OpenMined — Capstone
Exploring practical product opportunities for privacy-preserving AI through user-centric, ethics-first use-case design.
Context
Privacy-preserving machine learning is technically promising but difficult for non-specialists to adopt. This capstone focused on translating complex privacy concepts into real product use cases that teams can evaluate and build.
Challenge
- Bridge the language gap between technical privacy methods and product decisions.
- Identify use cases where trust and compliance are as important as model accuracy.
- Design concepts that feel usable, transparent, and ethically defensible.

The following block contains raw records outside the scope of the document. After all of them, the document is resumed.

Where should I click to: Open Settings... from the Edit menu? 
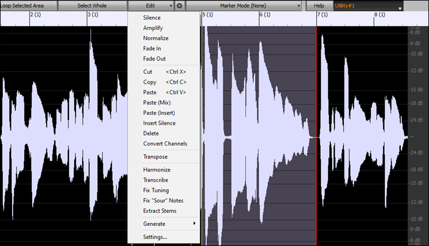[x=155, y=237]

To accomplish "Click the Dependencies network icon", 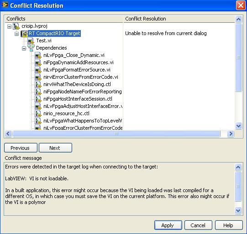I will click(31, 48).
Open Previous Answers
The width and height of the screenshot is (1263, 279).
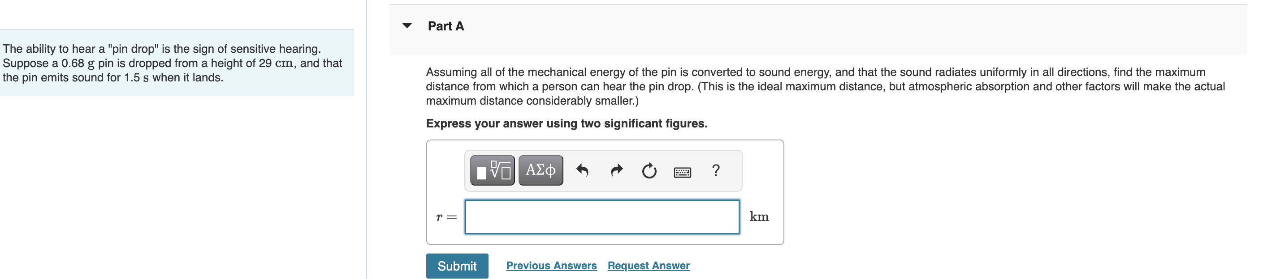(552, 265)
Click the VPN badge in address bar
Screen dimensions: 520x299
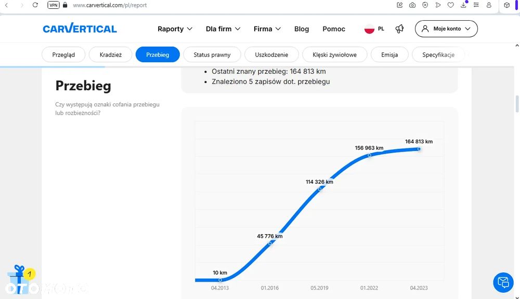coord(53,5)
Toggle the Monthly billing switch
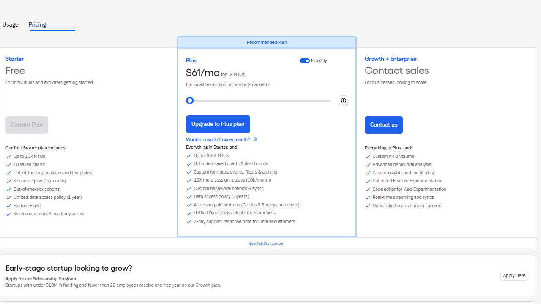Image resolution: width=541 pixels, height=304 pixels. [x=304, y=61]
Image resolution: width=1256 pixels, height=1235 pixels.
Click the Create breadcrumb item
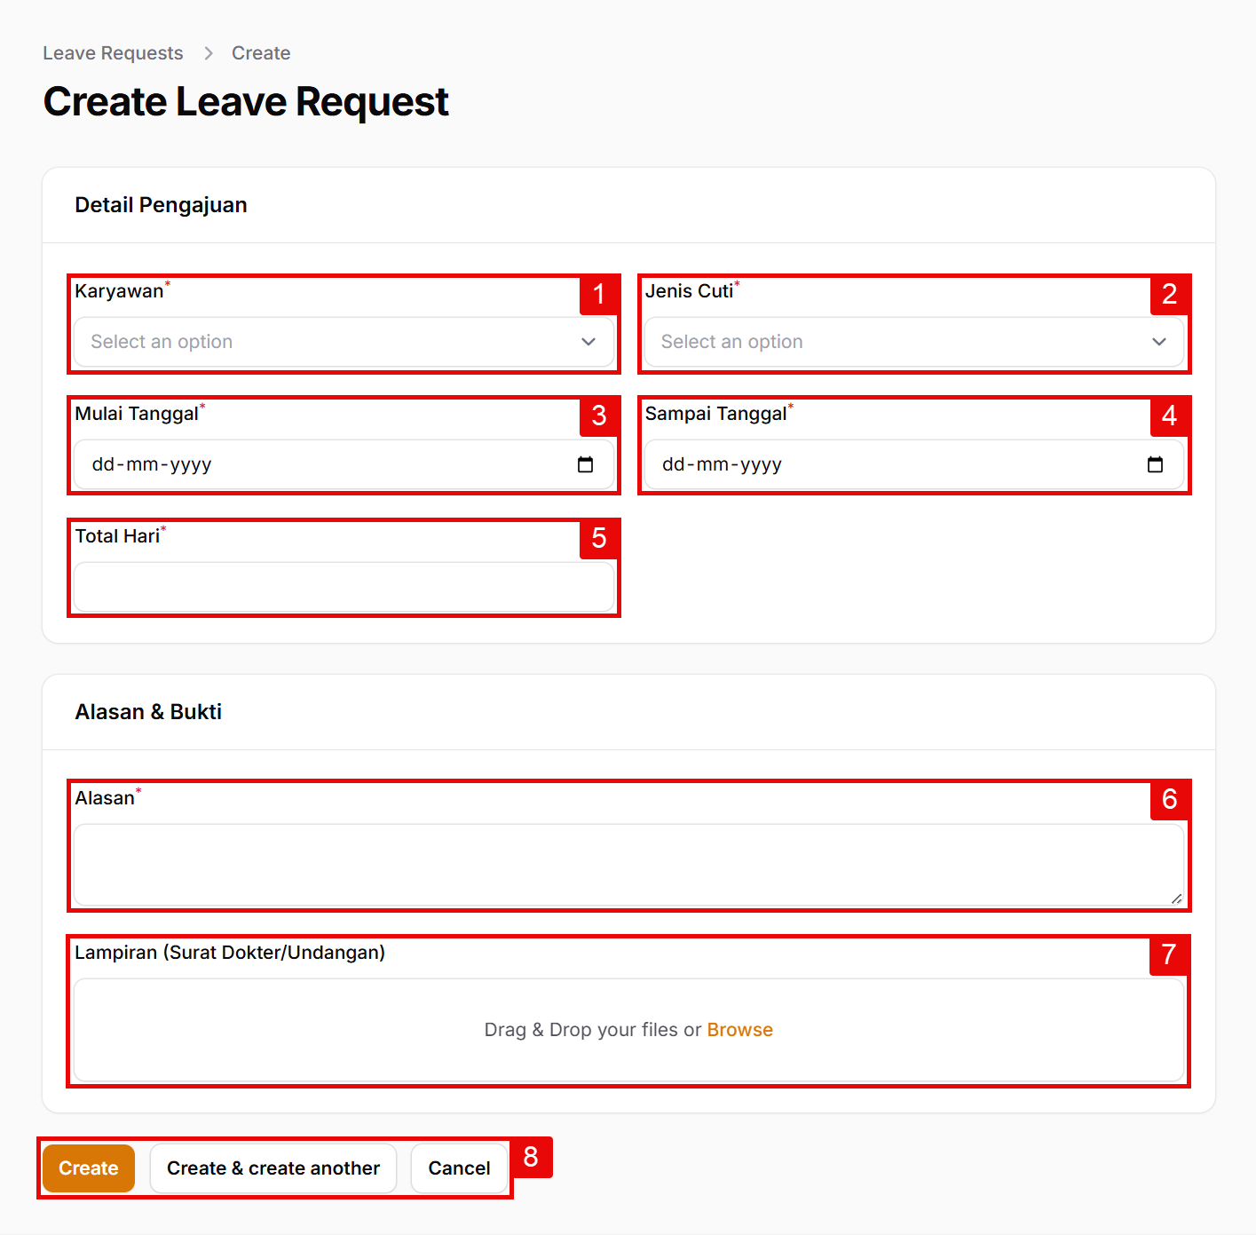pyautogui.click(x=261, y=53)
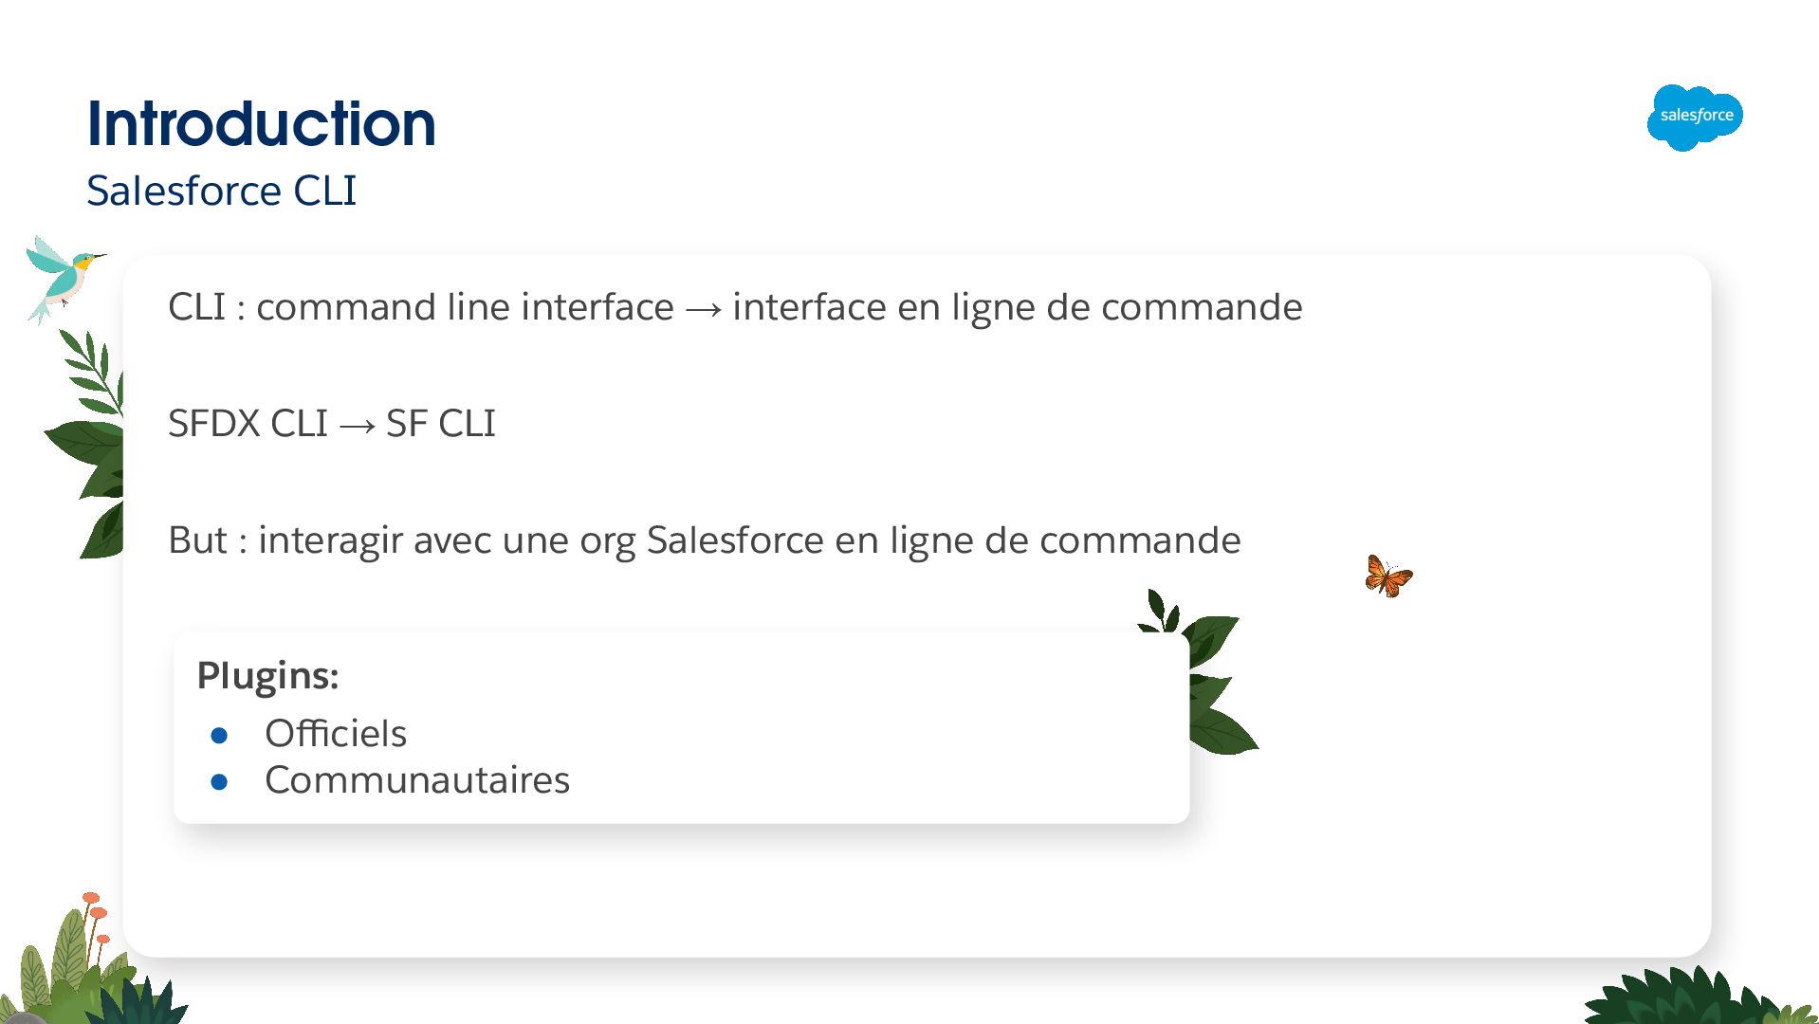The image size is (1819, 1024).
Task: Click the dark green bush bottom right
Action: (1679, 999)
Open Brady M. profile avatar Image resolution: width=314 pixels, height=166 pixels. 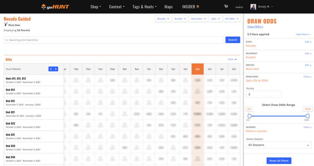(x=253, y=7)
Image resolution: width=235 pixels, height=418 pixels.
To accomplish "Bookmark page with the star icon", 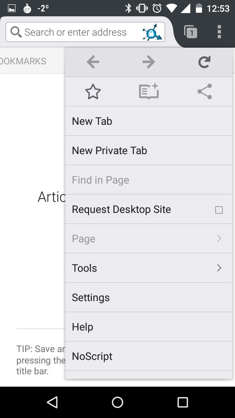I will [93, 91].
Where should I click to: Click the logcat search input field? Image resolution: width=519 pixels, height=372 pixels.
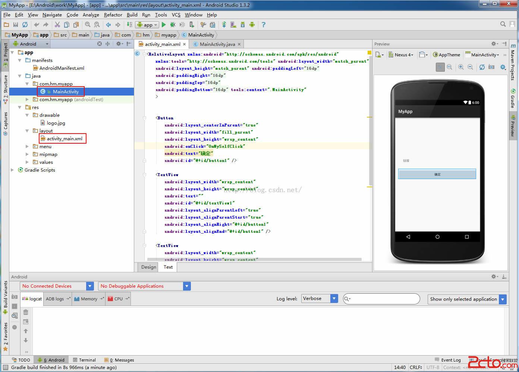(384, 299)
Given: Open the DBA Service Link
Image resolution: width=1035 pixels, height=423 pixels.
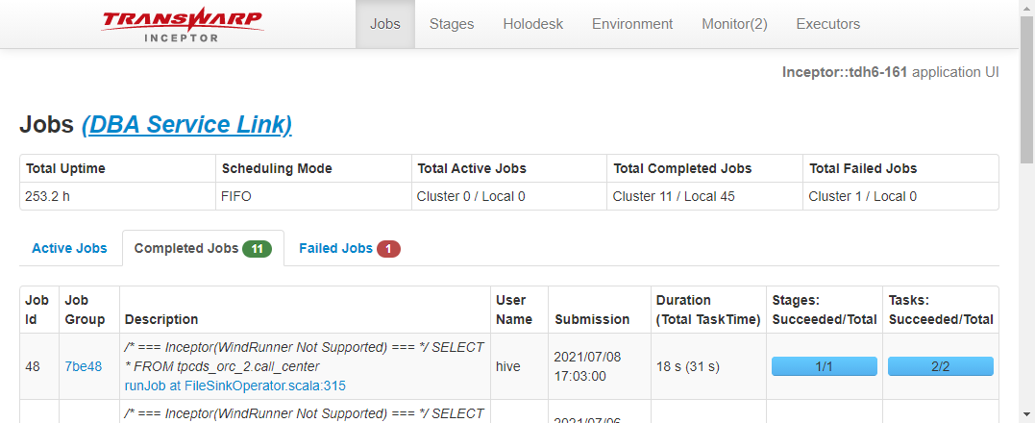Looking at the screenshot, I should [x=186, y=125].
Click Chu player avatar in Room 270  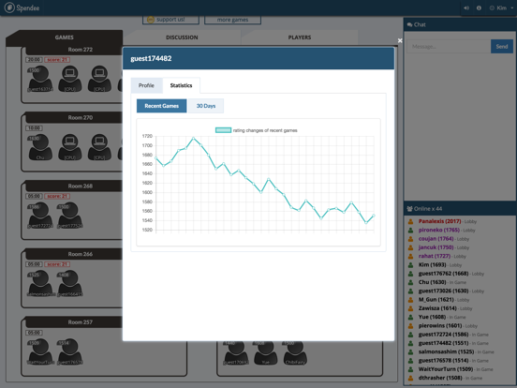tap(40, 147)
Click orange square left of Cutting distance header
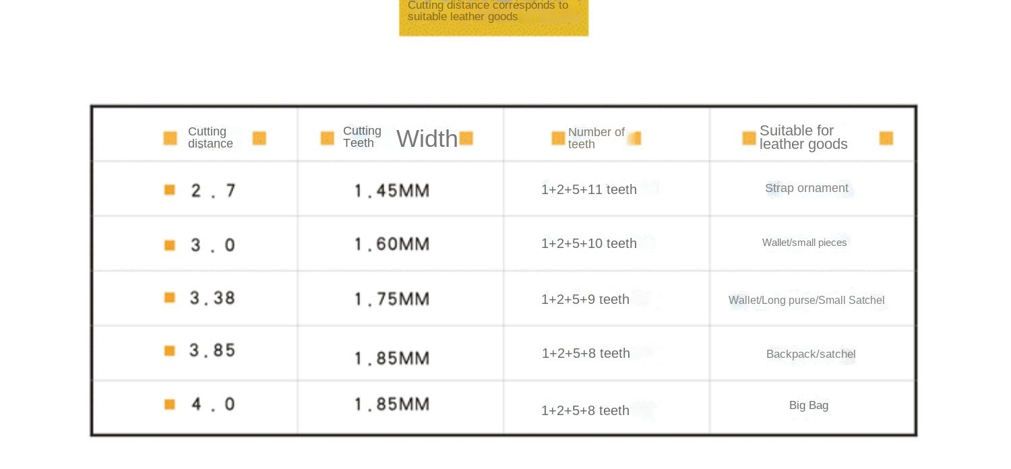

A recurring issue was that privacy is usually communicated as a legal checkbox, not a user experience. The project reframed privacy as a product quality: legible controls, clear data boundaries, and predictable behavior under high-stakes conditions.
Approach & Solution
- Mapped high-risk domains where data sensitivity and trust are mission-critical.
- Evaluated candidate scenarios across desirability, feasibility, and ethical risk.
- Drafted UX concept flows showing how privacy guarantees are made understandable in-product.
The final direction emphasized explainable consent states, explicit sharing boundaries, and low-friction decision points for users. Instead of treating privacy as invisible infrastructure, the concepts made protection and control visible where it matters most.
Outcomes
- Produced a clearer framework for prioritising privacy-preserving AI use cases.
- Aligned technical possibilities with user-facing product opportunities.
- Strengthened my ability to design at the intersection of AI ethics and usability.